Saved entries ::

#####

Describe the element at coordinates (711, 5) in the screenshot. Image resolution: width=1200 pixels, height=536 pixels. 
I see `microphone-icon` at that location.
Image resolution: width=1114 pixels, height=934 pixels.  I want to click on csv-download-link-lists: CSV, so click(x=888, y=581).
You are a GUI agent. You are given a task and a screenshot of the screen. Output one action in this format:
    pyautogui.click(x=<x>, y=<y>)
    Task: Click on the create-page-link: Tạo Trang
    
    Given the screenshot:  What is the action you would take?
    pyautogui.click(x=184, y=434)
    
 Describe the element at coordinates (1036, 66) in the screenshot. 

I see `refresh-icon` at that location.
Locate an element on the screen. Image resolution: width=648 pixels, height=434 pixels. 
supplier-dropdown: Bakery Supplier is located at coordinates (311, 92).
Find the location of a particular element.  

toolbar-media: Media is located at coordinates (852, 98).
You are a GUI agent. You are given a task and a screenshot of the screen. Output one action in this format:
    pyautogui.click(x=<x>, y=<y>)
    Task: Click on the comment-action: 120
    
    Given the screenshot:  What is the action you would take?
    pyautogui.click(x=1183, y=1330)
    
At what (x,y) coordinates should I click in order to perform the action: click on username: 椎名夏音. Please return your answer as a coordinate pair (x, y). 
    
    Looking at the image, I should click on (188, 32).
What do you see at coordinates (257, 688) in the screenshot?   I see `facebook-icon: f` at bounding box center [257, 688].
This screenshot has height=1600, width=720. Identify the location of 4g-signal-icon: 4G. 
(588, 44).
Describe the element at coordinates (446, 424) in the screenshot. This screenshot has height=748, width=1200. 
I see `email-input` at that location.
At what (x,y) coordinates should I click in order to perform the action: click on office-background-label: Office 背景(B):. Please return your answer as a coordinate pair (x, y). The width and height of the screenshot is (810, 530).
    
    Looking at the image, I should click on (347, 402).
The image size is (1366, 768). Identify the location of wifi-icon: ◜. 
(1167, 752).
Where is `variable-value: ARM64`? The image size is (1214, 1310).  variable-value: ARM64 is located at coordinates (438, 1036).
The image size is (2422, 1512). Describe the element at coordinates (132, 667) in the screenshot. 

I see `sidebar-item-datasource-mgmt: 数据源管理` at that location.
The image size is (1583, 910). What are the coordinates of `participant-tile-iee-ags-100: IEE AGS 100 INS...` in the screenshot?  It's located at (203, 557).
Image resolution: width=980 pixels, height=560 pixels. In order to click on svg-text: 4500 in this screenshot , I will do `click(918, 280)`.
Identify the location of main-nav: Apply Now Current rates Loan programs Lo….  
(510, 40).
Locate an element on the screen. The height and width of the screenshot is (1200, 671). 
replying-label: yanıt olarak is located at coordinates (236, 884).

#####

WORK INSTRUCTIONS :: Render the material above as a JSON list of strings, one string for each line, and leave out blank lines.

ANSWER BELOW ::
[
  "Describe the element at coordinates (711, 5) in the screenshot. Image resolution: width=1200 pixels, height=536 pixels. ",
  "I see `microphone-icon` at that location.",
  "Image resolution: width=1114 pixels, height=934 pixels.  I want to click on csv-download-link-lists: CSV, so click(x=888, y=581).",
  "You are a GUI agent. You are given a task and a screenshot of the screen. Output one action in this format:",
  "    pyautogui.click(x=<x>, y=<y>)",
  "    Task: Click on the create-page-link: Tạo Trang",
  "    Given the screenshot:  What is the action you would take?",
  "    pyautogui.click(x=184, y=434)",
  " Describe the element at coordinates (1036, 66) in the screenshot. ",
  "I see `refresh-icon` at that location.",
  "Locate an element on the screen. Image resolution: width=648 pixels, height=434 pixels. ",
  "supplier-dropdown: Bakery Supplier is located at coordinates (311, 92).",
  "Find the location of a particular element.  ",
  "toolbar-media: Media is located at coordinates (852, 98).",
  "You are a GUI agent. You are given a task and a screenshot of the screen. Output one action in this format:",
  "    pyautogui.click(x=<x>, y=<y>)",
  "    Task: Click on the comment-action: 120",
  "    Given the screenshot:  What is the action you would take?",
  "    pyautogui.click(x=1183, y=1330)",
  "At what (x,y) coordinates should I click in order to perform the action: click on username: 椎名夏音. Please return your answer as a coordinate pair (x, y). ",
  "    Looking at the image, I should click on (188, 32).",
  "What do you see at coordinates (257, 688) in the screenshot?   I see `facebook-icon: f` at bounding box center [257, 688].",
  "This screenshot has height=1600, width=720. Identify the location of 4g-signal-icon: 4G. ",
  "(588, 44).",
  "Describe the element at coordinates (446, 424) in the screenshot. This screenshot has height=748, width=1200. ",
  "I see `email-input` at that location.",
  "At what (x,y) coordinates should I click in order to perform the action: click on office-background-label: Office 背景(B):. Please return your answer as a coordinate pair (x, y). The width and height of the screenshot is (810, 530).",
  "    Looking at the image, I should click on (347, 402).",
  "The image size is (1366, 768). Identify the location of wifi-icon: ◜. ",
  "(1167, 752).",
  "Where is `variable-value: ARM64`? The image size is (1214, 1310).  variable-value: ARM64 is located at coordinates (438, 1036).",
  "The image size is (2422, 1512). Describe the element at coordinates (132, 667) in the screenshot. ",
  "I see `sidebar-item-datasource-mgmt: 数据源管理` at that location.",
  "The image size is (1583, 910). What are the coordinates of `participant-tile-iee-ags-100: IEE AGS 100 INS...` in the screenshot?  It's located at (203, 557).",
  "Image resolution: width=980 pixels, height=560 pixels. In order to click on svg-text: 4500 in this screenshot , I will do `click(918, 280)`.",
  "Identify the location of main-nav: Apply Now Current rates Loan programs Lo….  ",
  "(510, 40).",
  "Locate an element on the screen. The height and width of the screenshot is (1200, 671). ",
  "replying-label: yanıt olarak is located at coordinates (236, 884)."
]